------ AVAILABLE DATA

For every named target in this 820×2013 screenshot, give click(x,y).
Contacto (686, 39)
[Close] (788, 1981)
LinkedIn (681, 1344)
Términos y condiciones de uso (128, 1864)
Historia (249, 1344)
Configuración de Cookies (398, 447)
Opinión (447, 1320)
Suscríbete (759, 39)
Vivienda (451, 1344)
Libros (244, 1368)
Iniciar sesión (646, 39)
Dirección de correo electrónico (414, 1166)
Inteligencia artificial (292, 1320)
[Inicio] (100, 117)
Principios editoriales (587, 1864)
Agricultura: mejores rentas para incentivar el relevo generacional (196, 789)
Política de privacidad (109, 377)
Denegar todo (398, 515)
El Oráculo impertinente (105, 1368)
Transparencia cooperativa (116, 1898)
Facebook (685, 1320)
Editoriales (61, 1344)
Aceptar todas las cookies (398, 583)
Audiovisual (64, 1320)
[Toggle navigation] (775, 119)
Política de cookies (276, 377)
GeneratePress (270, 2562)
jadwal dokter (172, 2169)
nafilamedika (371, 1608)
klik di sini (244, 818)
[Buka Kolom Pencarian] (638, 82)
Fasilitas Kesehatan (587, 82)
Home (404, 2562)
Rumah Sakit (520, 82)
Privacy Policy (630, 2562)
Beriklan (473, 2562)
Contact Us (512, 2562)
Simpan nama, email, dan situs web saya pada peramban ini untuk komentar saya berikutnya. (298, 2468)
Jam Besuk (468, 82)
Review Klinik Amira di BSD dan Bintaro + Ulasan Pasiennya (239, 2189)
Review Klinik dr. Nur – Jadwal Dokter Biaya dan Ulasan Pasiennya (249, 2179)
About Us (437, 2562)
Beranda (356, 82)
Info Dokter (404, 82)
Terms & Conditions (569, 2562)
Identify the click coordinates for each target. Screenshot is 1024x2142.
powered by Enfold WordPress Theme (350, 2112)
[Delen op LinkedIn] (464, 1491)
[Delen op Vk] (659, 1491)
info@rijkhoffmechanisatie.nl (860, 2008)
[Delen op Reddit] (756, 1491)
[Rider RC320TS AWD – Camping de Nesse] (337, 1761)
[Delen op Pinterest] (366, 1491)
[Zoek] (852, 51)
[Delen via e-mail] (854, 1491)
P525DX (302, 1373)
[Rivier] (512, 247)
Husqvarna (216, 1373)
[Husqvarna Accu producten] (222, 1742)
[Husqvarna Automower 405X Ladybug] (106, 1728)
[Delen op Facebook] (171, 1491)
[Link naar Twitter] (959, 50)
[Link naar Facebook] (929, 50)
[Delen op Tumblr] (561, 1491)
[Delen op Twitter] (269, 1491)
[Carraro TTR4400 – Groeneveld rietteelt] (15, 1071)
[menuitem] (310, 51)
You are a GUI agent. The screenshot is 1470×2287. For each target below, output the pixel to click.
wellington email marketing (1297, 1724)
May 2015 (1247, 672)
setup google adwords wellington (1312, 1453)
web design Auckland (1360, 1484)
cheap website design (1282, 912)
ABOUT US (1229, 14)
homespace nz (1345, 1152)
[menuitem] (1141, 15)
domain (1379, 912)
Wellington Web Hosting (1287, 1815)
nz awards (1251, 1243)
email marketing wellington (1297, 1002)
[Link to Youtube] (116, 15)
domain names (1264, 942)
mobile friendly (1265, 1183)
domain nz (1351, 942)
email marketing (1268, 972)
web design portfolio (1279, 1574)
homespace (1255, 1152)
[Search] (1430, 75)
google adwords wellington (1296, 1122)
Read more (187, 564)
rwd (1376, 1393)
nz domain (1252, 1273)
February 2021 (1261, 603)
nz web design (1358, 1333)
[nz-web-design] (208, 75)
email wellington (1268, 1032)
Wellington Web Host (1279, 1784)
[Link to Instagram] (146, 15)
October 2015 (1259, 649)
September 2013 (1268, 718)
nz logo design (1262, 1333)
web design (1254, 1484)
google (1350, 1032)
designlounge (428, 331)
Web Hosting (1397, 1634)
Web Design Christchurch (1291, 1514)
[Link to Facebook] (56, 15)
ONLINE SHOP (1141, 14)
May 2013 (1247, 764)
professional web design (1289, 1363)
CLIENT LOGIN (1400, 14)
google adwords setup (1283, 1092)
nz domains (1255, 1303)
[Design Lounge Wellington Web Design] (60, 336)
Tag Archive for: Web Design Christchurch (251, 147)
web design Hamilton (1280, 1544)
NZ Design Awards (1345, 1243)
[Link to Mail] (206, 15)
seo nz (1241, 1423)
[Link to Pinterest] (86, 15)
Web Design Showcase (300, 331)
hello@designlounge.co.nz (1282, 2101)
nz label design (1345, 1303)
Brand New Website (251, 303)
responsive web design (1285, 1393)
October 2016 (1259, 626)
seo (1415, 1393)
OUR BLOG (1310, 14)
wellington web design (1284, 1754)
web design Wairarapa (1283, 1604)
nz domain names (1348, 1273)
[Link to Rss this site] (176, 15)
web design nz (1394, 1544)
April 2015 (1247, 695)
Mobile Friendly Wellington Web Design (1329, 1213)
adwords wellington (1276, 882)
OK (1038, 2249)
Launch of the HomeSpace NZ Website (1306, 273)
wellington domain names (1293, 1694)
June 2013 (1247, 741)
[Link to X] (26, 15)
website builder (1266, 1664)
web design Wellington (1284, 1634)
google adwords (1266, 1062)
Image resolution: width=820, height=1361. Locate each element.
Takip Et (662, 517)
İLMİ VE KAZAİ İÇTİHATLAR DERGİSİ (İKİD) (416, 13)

------------

PROBLEM: Rewrite all of the entries above, changing every "Delen op" to "Teilen auf" and leaving everything else unchanged.

RESPONSE:
For every named target in this 820×2013 screenshot, give click(x,y).
Contacto (686, 39)
[Close] (788, 1981)
LinkedIn (681, 1344)
Términos y condiciones de uso (128, 1864)
Historia (249, 1344)
Configuración de Cookies (398, 447)
Opinión (447, 1320)
Suscríbete (759, 39)
Vivienda (451, 1344)
Libros (244, 1368)
Iniciar sesión (646, 39)
Dirección de correo electrónico (414, 1166)
Inteligencia artificial (292, 1320)
[Inicio] (100, 117)
Principios editoriales (587, 1864)
Agricultura: mejores rentas para incentivar el relevo generacional (196, 789)
Política de privacidad (109, 377)
Denegar todo (398, 515)
El Oráculo impertinente (105, 1368)
Transparencia cooperativa (116, 1898)
Facebook (685, 1320)
Editoriales (61, 1344)
Aceptar todas las cookies (398, 583)
Audiovisual (64, 1320)
[Toggle navigation] (775, 119)
Política de cookies (276, 377)
GeneratePress (270, 2562)
jadwal dokter (172, 2169)
nafilamedika (371, 1608)
klik di sini (244, 818)
[Buka Kolom Pencarian] (638, 82)
Fasilitas Kesehatan (587, 82)
Home (404, 2562)
Rumah Sakit (520, 82)
Privacy Policy (630, 2562)
Beriklan (473, 2562)
Contact Us (512, 2562)
Simpan nama, email, dan situs web saya pada peramban ini untuk komentar saya berikutnya. (298, 2468)
Jam Besuk (468, 82)
Review Klinik Amira di BSD dan Bintaro + Ulasan Pasiennya (239, 2189)
Review Klinik dr. Nur – Jadwal Dokter Biaya dan Ulasan Pasiennya (249, 2179)
About Us (437, 2562)
Beranda (356, 82)
Info Dokter (404, 82)
Terms & Conditions (569, 2562)
Identify the click coordinates for each target. Screenshot is 1024x2142.
powered by Enfold WordPress Theme (350, 2112)
[Teilen auf LinkedIn] (464, 1491)
[Teilen auf Vk] (659, 1491)
info@rijkhoffmechanisatie.nl (860, 2008)
[Teilen auf Reddit] (756, 1491)
[Rider RC320TS AWD – Camping de Nesse] (337, 1761)
[Teilen auf Pinterest] (366, 1491)
[Zoek] (852, 51)
[Delen via e-mail] (854, 1491)
P525DX (302, 1373)
[Rivier] (512, 247)
Husqvarna (216, 1373)
[Husqvarna Accu producten] (222, 1742)
[Husqvarna Automower 405X Ladybug] (106, 1728)
[Teilen auf Facebook] (171, 1491)
[Link naar Twitter] (959, 50)
[Link naar Facebook] (929, 50)
[Teilen auf Tumblr] (561, 1491)
[Teilen auf Twitter] (269, 1491)
[Carraro TTR4400 – Groeneveld rietteelt] (15, 1071)
[menuitem] (310, 51)
You are a GUI agent. The screenshot is 1470×2287. For each target below, output the pixel to click.
wellington email marketing (1297, 1724)
May 2015 (1247, 672)
setup google adwords wellington (1312, 1453)
web design Auckland (1360, 1484)
cheap website design (1282, 912)
ABOUT US (1229, 14)
homespace nz (1345, 1152)
[menuitem] (1141, 15)
domain (1379, 912)
Wellington Web Hosting (1287, 1815)
nz awards (1251, 1243)
email marketing wellington (1297, 1002)
[Link to Youtube] (116, 15)
domain names (1264, 942)
mobile friendly (1265, 1183)
domain nz (1351, 942)
email marketing (1268, 972)
web design portfolio (1279, 1574)
homespace (1255, 1152)
[Search] (1430, 75)
google adwords wellington (1296, 1122)
Read more (187, 564)
rwd (1376, 1393)
nz domain (1252, 1273)
February 2021 (1261, 603)
nz web design (1358, 1333)
[nz-web-design] (208, 75)
email wellington (1268, 1032)
Wellington Web Host (1279, 1784)
[Link to Instagram] (146, 15)
October 2015 (1259, 649)
September 2013 (1268, 718)
nz logo design (1262, 1333)
web design (1254, 1484)
google (1350, 1032)
designlounge (428, 331)
Web Hosting (1397, 1634)
Web Design Christchurch (1291, 1514)
[Link to Facebook] (56, 15)
ONLINE SHOP (1141, 14)
May 2013 (1247, 764)
professional web design (1289, 1363)
CLIENT LOGIN (1400, 14)
google adwords setup (1283, 1092)
nz domains (1255, 1303)
[Design Lounge Wellington Web Design] (60, 336)
Tag Archive for: Web Design Christchurch (251, 147)
web design Hamilton (1280, 1544)
NZ Design Awards (1345, 1243)
[Link to Mail] (206, 15)
seo nz (1241, 1423)
[Link to Pinterest] (86, 15)
Web Design Showcase (300, 331)
hello@designlounge.co.nz (1282, 2101)
nz label design (1345, 1303)
Brand New Website (251, 303)
responsive web design (1285, 1393)
October 2016 (1259, 626)
seo (1415, 1393)
OUR BLOG (1310, 14)
wellington web design (1284, 1754)
web design Wairarapa (1283, 1604)
nz domain names (1348, 1273)
[Link to Rss this site] (176, 15)
web design nz (1394, 1544)
April 2015 (1247, 695)
Mobile Friendly Wellington Web Design (1329, 1213)
adwords wellington (1276, 882)
OK (1038, 2249)
Launch of the HomeSpace NZ Website (1306, 273)
wellington domain names (1293, 1694)
June 2013 (1247, 741)
[Link to X] (26, 15)
website builder (1266, 1664)
web design Wellington (1284, 1634)
google adwords (1266, 1062)
Image resolution: width=820, height=1361. Locate each element.
Takip Et (662, 517)
İLMİ VE KAZAİ İÇTİHATLAR DERGİSİ (İKİD) (416, 13)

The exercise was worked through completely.